The total cost of those mandates to state, local, and tribal governments and the private sector would greatly exceed the thresholds established in UMRA ($69 million and $139 million, respectively, in 2009, adjusted annually for inflation).
While a lot of attention has been given to the elected officials in Washington, it is time for folks to start rattling the cages of their state elected officials like governors and insurance commissioners. It is their voice that needs to be heard on this. They can not allow the federal government to impose even more financial burdens on the cash strapped states. Unlike the federal government the states have to live within a budget.
Also in Harry Reid's plan is the provision to tax people who have expensive health insurance plans. This just seems so tyrannical to me. Punishing people for buying better coverage. It is the same liberal mindset built around socialist principles of so called fairness. Of course that fairness stops at their door since they are exempt from following the draconian legislation they lay on the rest of us.
Another nugget.
By 2019, CBO and JCT estimate, the number of nonelderly people who are uninsured would be reduced by about 31 million, leaving about 24 million nonelderly residents uninsured (about one-third of whom would be unauthorized immigrants). Under the legislation, the share of legal nonelderly residents with insurance coverage would rise.....
Now it has gone from illegal aliens, to undocumented workers and now in the latest Orwellian speak they are unauthorized immigrants.
Anyway the CBO analysis is only 36 pages long, well worth checking out, and a hell of a lot easier to read then the 2,000+ pages that Reid sent to them.

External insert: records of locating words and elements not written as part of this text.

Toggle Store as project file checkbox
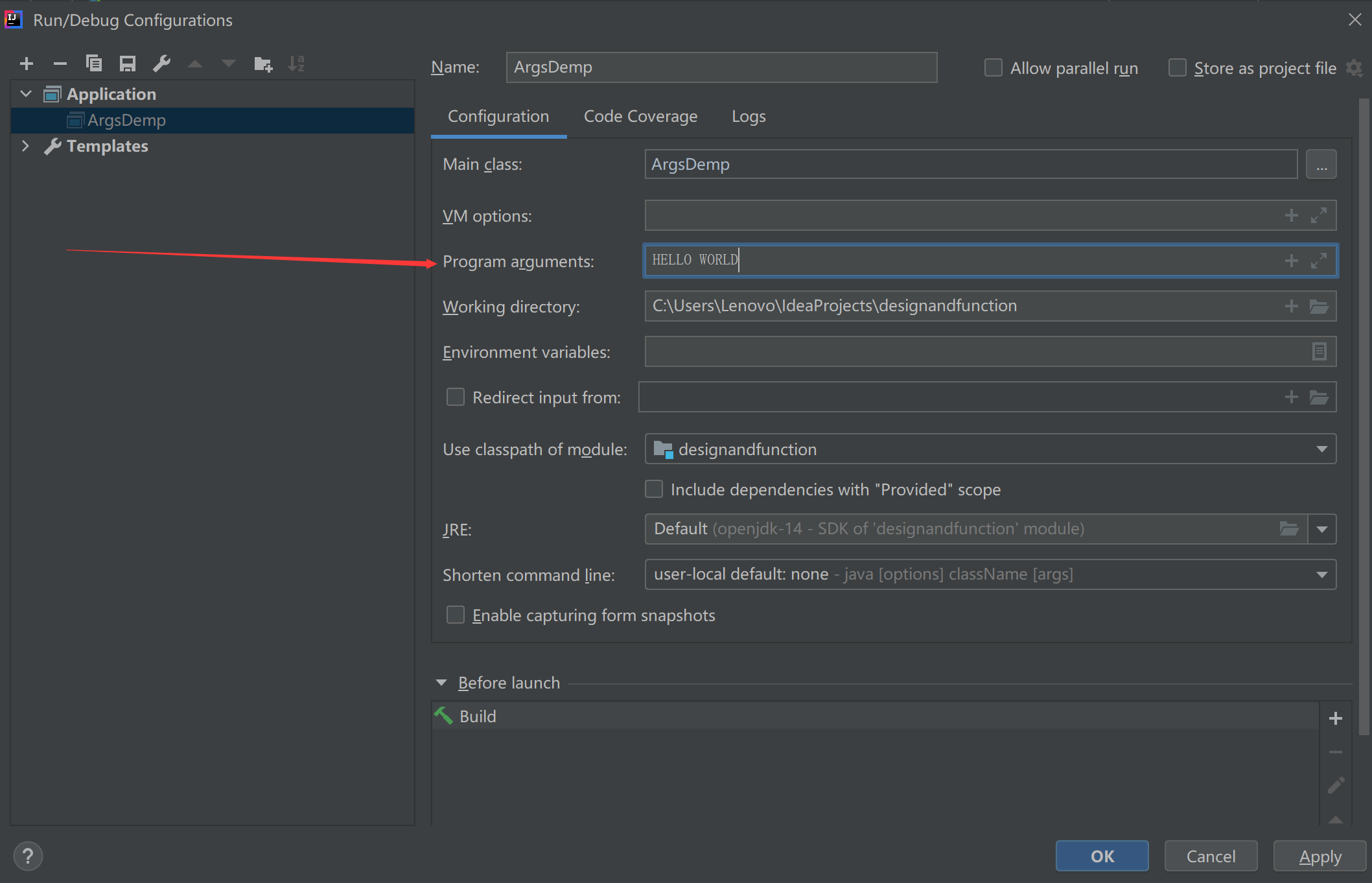This screenshot has height=883, width=1372. pyautogui.click(x=1177, y=68)
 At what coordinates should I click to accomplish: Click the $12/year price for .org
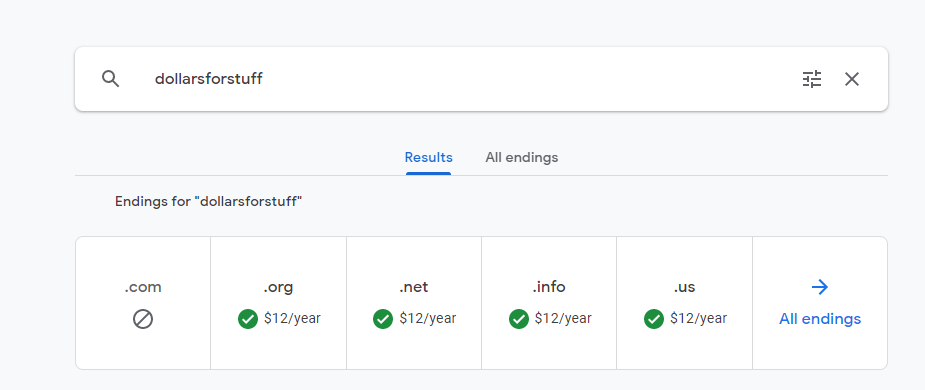tap(292, 319)
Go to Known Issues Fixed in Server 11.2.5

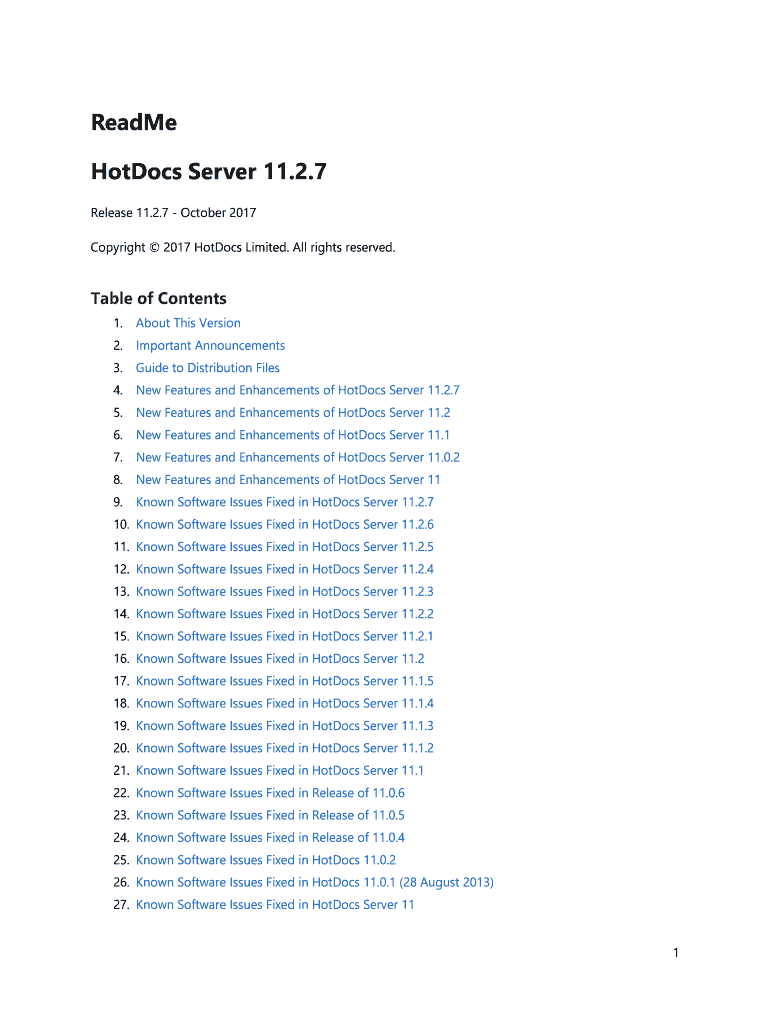(284, 547)
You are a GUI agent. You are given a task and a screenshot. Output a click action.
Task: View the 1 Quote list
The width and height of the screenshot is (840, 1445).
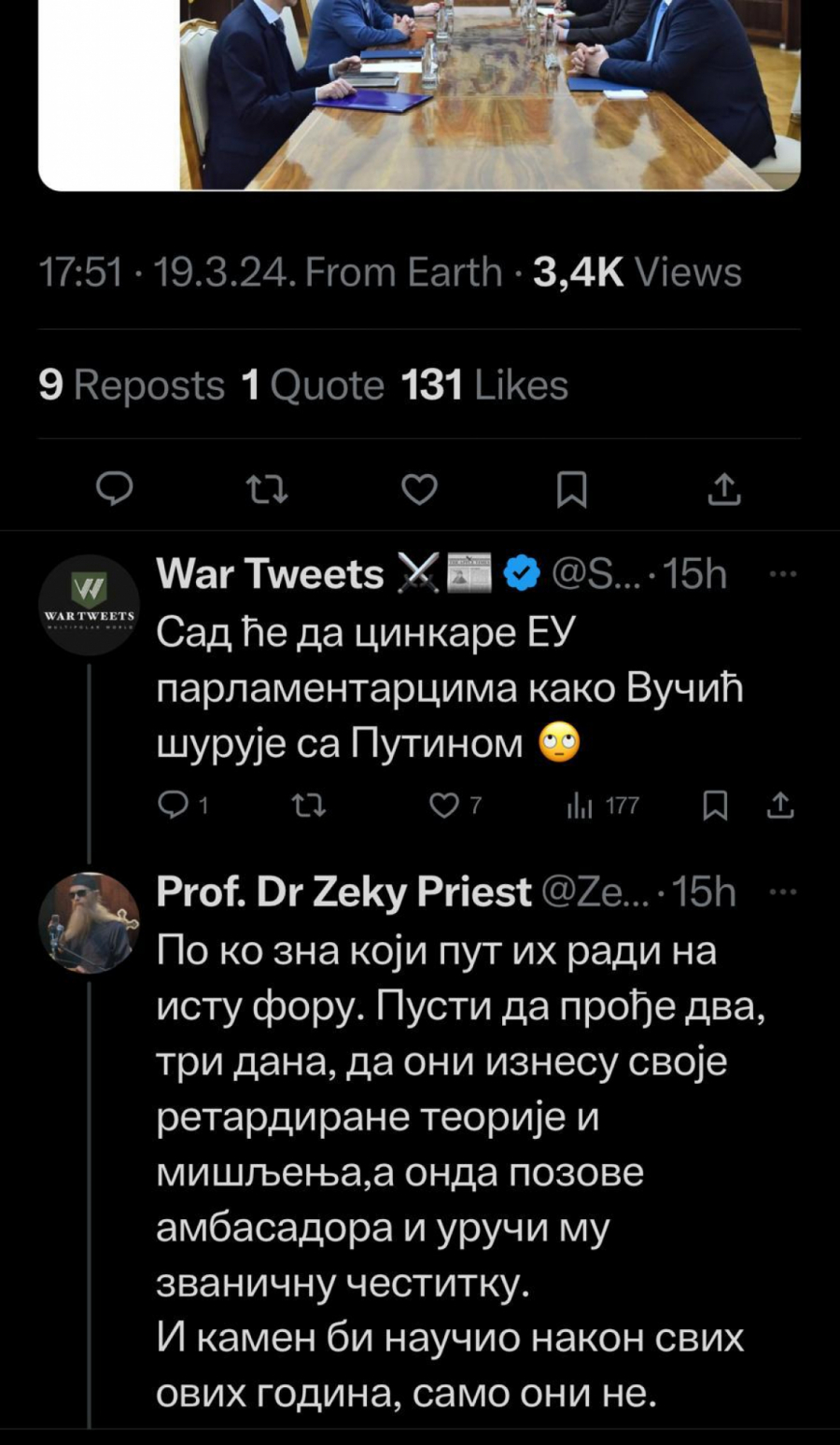point(313,385)
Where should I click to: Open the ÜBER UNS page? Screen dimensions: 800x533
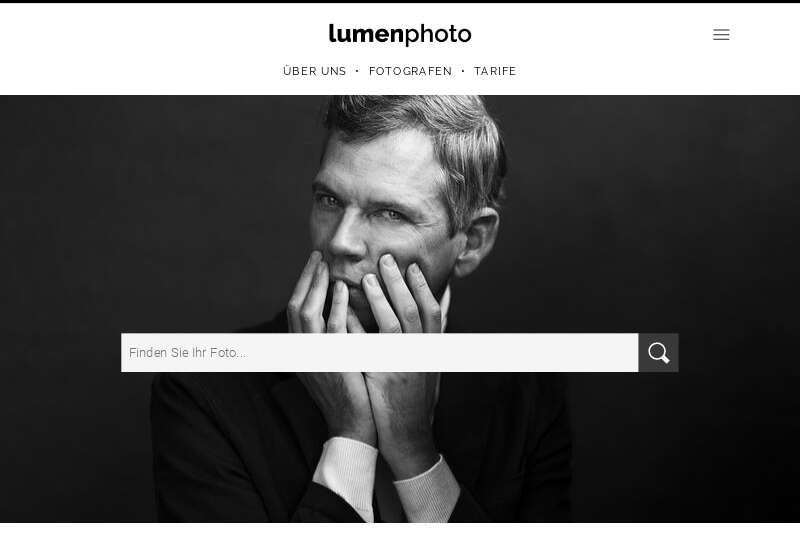click(314, 71)
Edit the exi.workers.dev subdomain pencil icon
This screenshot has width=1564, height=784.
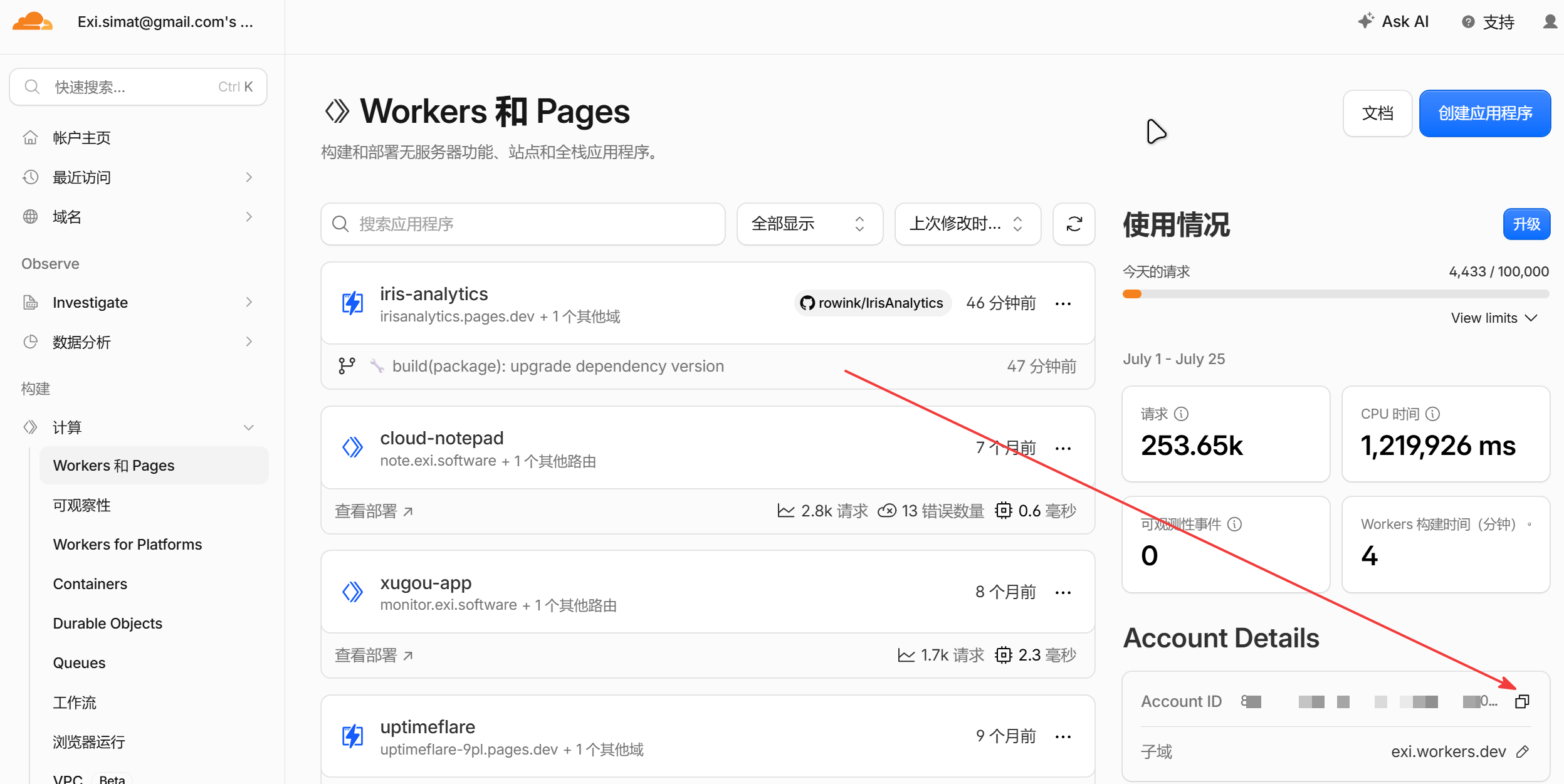pos(1523,751)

UPDATE: The Republican Governors Association, which had gathered for a meeting in Texas, have come out with a statement denouncing the Senate bill. Good for them.
Mr. Daniels asserted that Democratic governors shared their views, but many were afraid to cross the White House publicly. And Gov. Tim Pawlenty of Minnesota, who is considering a run for the presidency in 2012, said he agreed that there was a need to revamp the health care system, but the ideas being proposed in Washington would “trample on the rights of states.”